Scheda libro

Fulvio Ferrario, Il futuro della Riforma, Torino, Claudiana 2016, pp. 195.

il futuro della riforma 250Nell’anno del quinto centenario della Riforma, molta attenzione è concentrata sul passato. Cosa è successo cinquecento anni fa? E da lì in avanti? Sono tutte domande legittime e necessarie. Questo libro, tuttavia, sposta l’attenzione sul futuro. La Riforma ha sicuramente un passato, ma c’è un futuro per la Riforma? La domanda è posta dall’A., teologo valdese. Essa parte da un’ampia analisi del presente della cultura occidentale segnata dai fenomeni della post-secolarizzazione, della religiosità liquida e comunque del cambiamento dei codici religiosi tradizionali. Quali prospettive ha la Riforma in questo scenario che pone sfide consistenti alla fede evangelica?

Per rispondere, oltre all’analisi del presente, è richiesta chiarezza su cosa sia il cuore della Riforma. L’A. ne parla di “progetto pastorale” incentrato sulla Parola annunciata, la chiesa come creatura della Parola, la centralità di Cristo e la responsabilità del cristiano. Conclude sostenendo la “suggestiva inattualità della Riforma”, così distante dal nostro secolo eppure con la possibilità di essere un’intrigante presenza nel grande calderone della contemporaneità.  La sua prospettiva è interna alle chiese protestanti “storiche” caratterizzate dal fenomeno dello spopolamento ecclesiastico e dalla ricerca di soluzioni per mantenere una minima sostenibilità. Per l’A. il futuro della Riforma sembra essere allora un progetto di una minoranza di credenti legata alla propria storia e dentro una società aperta in cui salvaguardare la ricchezza di una memoria e mantenendo una sorta di “riserva” della fede.

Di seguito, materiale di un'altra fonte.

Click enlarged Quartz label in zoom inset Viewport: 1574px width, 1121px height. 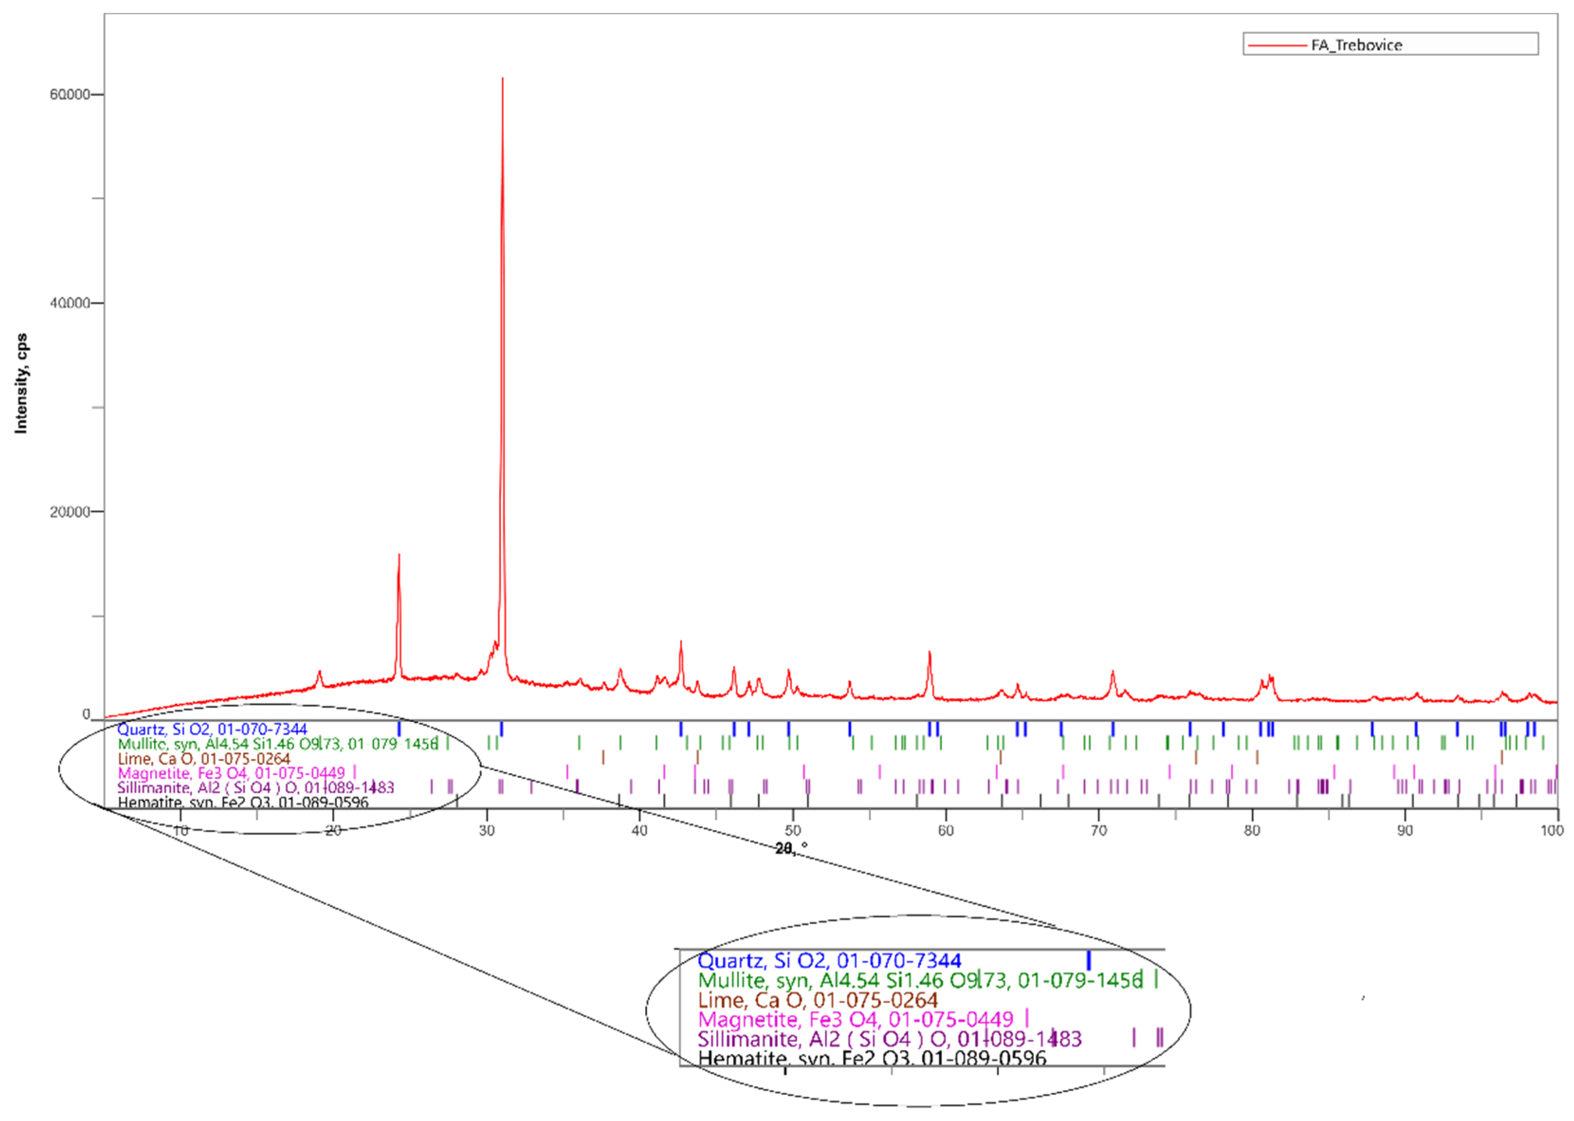(x=829, y=960)
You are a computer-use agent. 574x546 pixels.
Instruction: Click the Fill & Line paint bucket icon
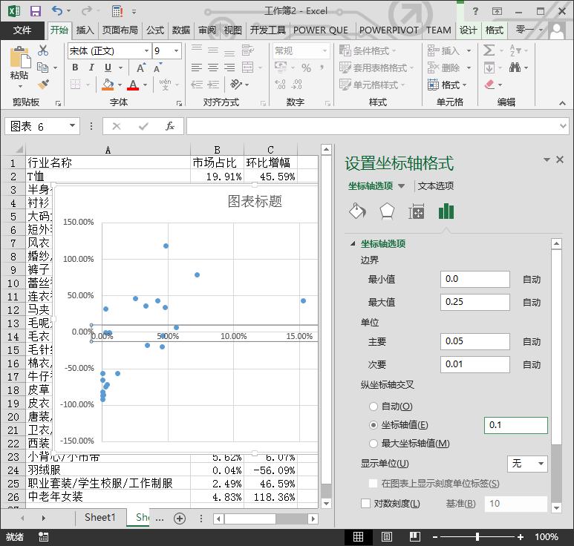click(357, 211)
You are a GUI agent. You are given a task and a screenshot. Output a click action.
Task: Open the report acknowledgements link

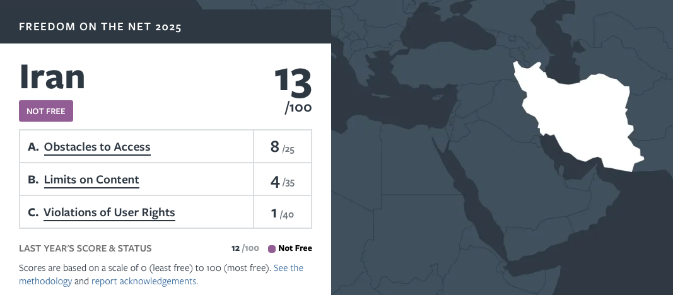pyautogui.click(x=144, y=281)
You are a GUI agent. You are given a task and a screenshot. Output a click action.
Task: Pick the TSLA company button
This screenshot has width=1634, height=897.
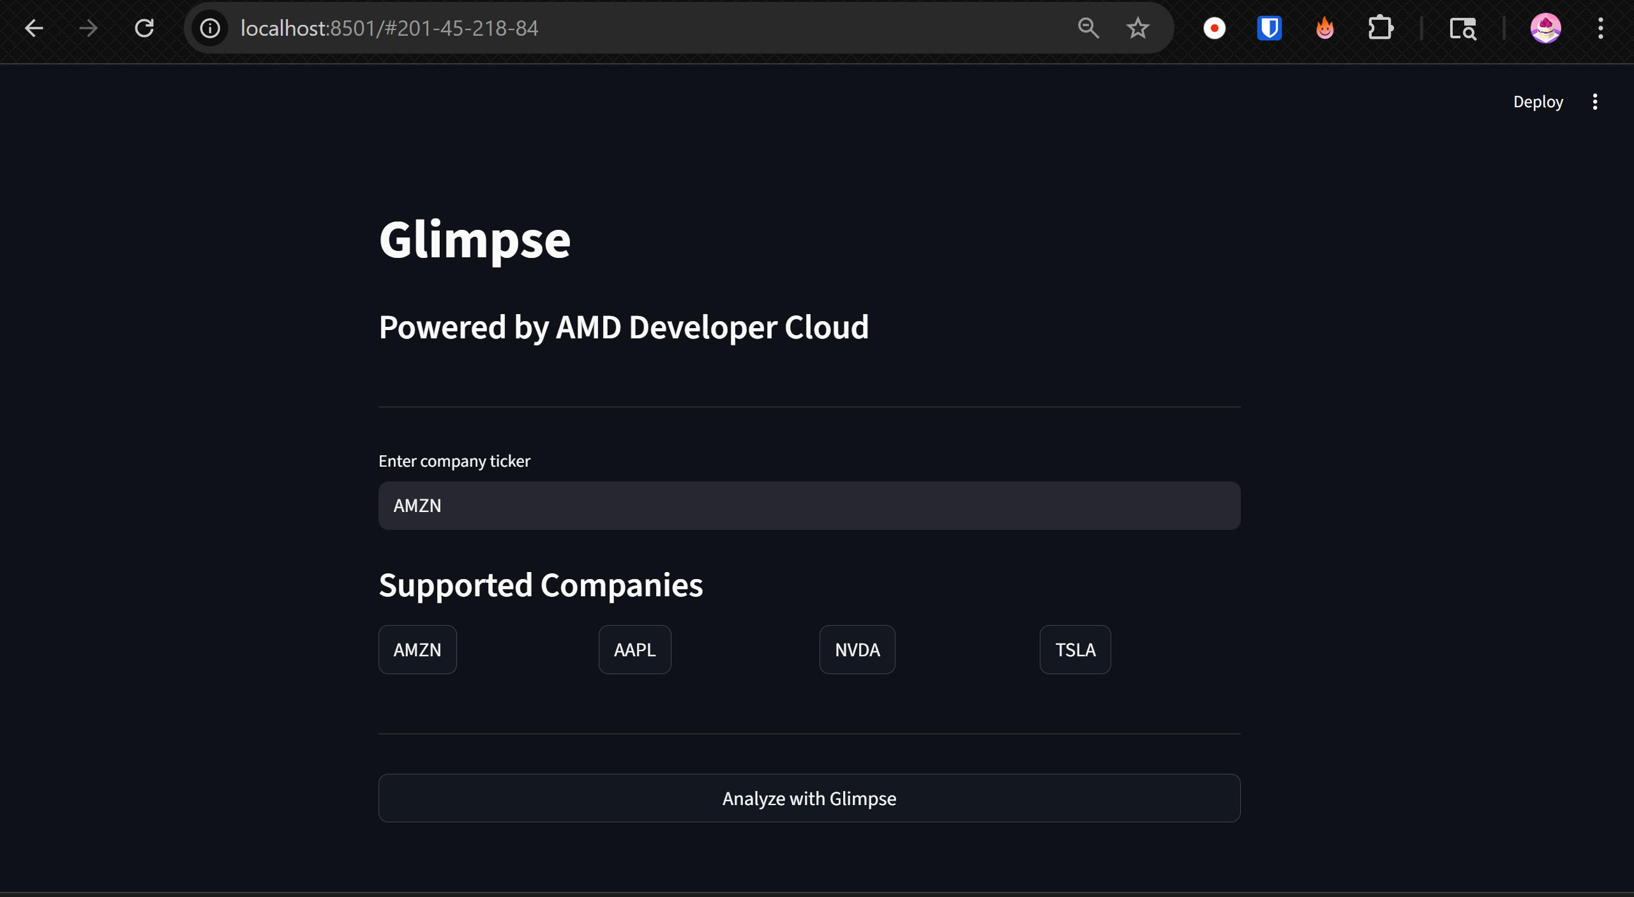click(x=1075, y=649)
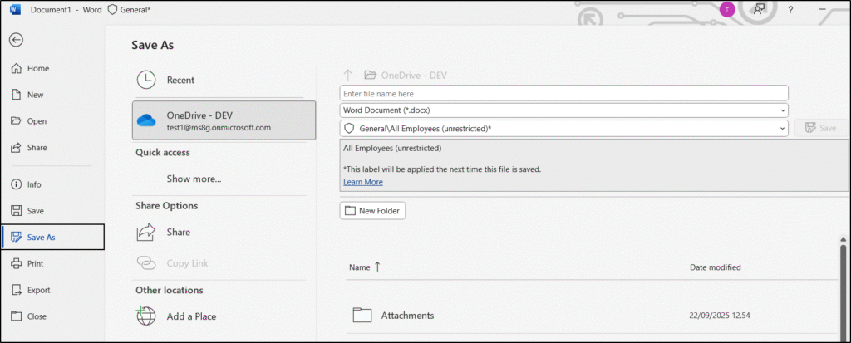Open the Export menu item
The image size is (851, 343).
click(x=38, y=290)
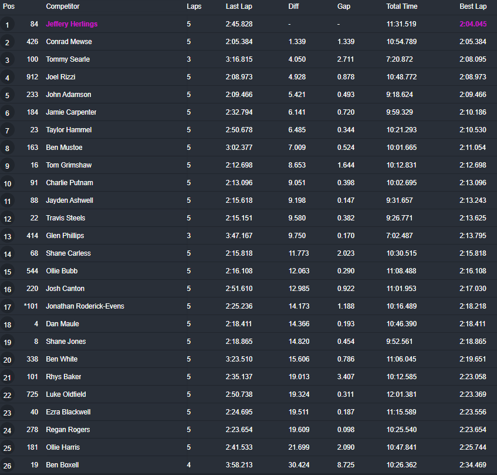497x475 pixels.
Task: Click highlighted best lap 2:04.045
Action: pos(472,24)
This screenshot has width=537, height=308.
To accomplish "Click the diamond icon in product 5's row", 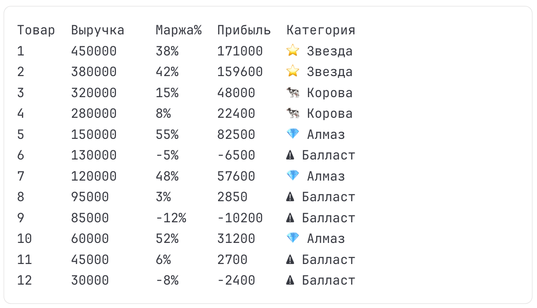I will pos(292,134).
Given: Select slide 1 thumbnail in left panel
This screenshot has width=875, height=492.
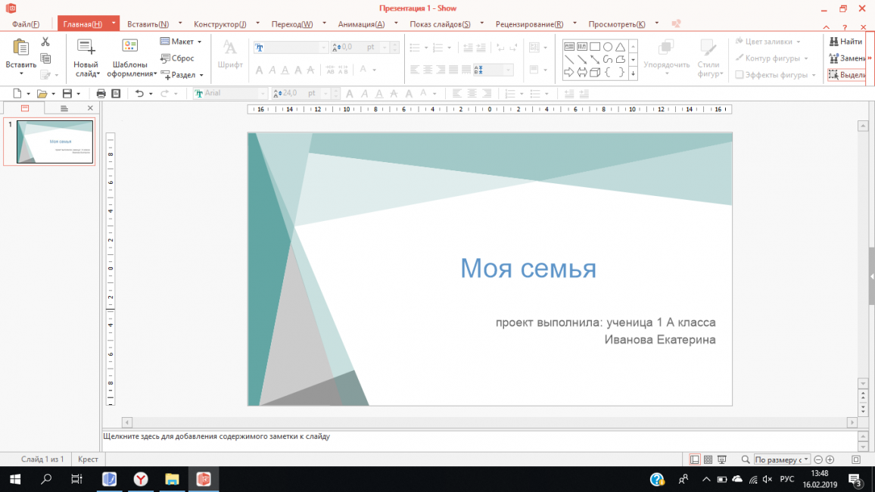Looking at the screenshot, I should pyautogui.click(x=54, y=142).
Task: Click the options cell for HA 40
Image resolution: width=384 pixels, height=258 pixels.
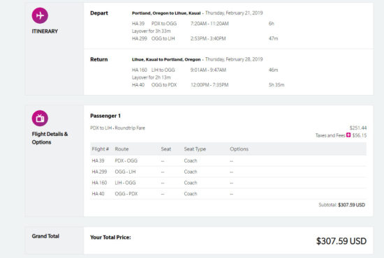Action: tap(231, 194)
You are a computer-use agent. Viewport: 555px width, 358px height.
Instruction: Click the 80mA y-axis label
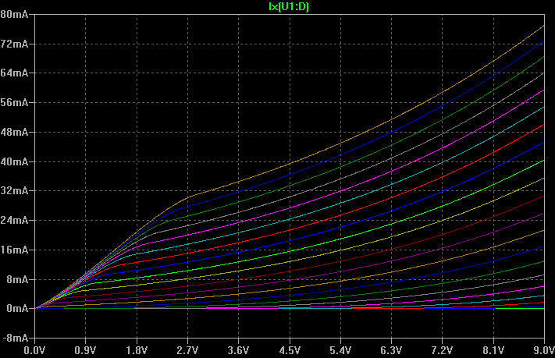[x=16, y=15]
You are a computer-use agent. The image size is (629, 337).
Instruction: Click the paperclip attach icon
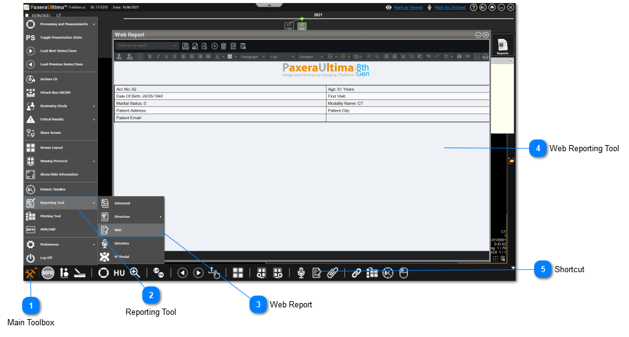coord(332,273)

Il testo è pieno di analisi brillanti e spunti interessanti meritevoli di essere meditati anche dagli evangelici che non si riconoscono nel percorso delle chiese “storiche”. Non stupisce l’assenza dalla visione dell’A. di alcune parole chiave per pensare biblicamente un futuro per la Riforma: non esiste, ad esempio, un riferimento significativo all’evangelizzazione. Si parla di annuncio della Parola, ma tutto sembra essere legato all’annuncio nella chiesa e per la chiesa, al massimo in senso lato verso la “cultura” da cui si pretende rispetto visto che se ne condividono molte strutture di plausibilità. La domanda è: ha senso il futuro della Riforma come mantenimento di una realtà ecclesiastica residuale? Che significato può avere la Riforma se è sganciata dalla visione missionaria di annunciare l’evangelo biblico a tutti, denunciando le storture del peccato personale e strutturale, presentando l’esclusività di Cristo per la salvezza, la necessità del ravvedimento e della fede, ed aspettandosi cammini di conversione e di discepolato in forme vocazionali ed ecclesiali virtuose?

La Riforma ha futuro solo se sarà missionaria. Altrimenti rischia di diventare un esercizio religioso dedicato alla manutenzione di strutture declinanti. Per fare questo occorre tornare alla domanda su cosa sia stato centrale per la Riforma. Sicuramente la Bibbia come Parola di Dio ha animato l’afflato teologico della Riforma. L’A., tuttavia, riguardo alla Bibbia, sostiene che “Il testo non è la Parola di Dio in quanto tale, ma lo diventa, ad opera dello Spirito santo nell’evento dell’annuncio” (p. 35, enfasi nel testo). Con questa visione dialettica della Parola di Dio come si può avere il coraggio di annunciare al mondo un messaggio scomodo eppure vero qual è l’evangelo biblico?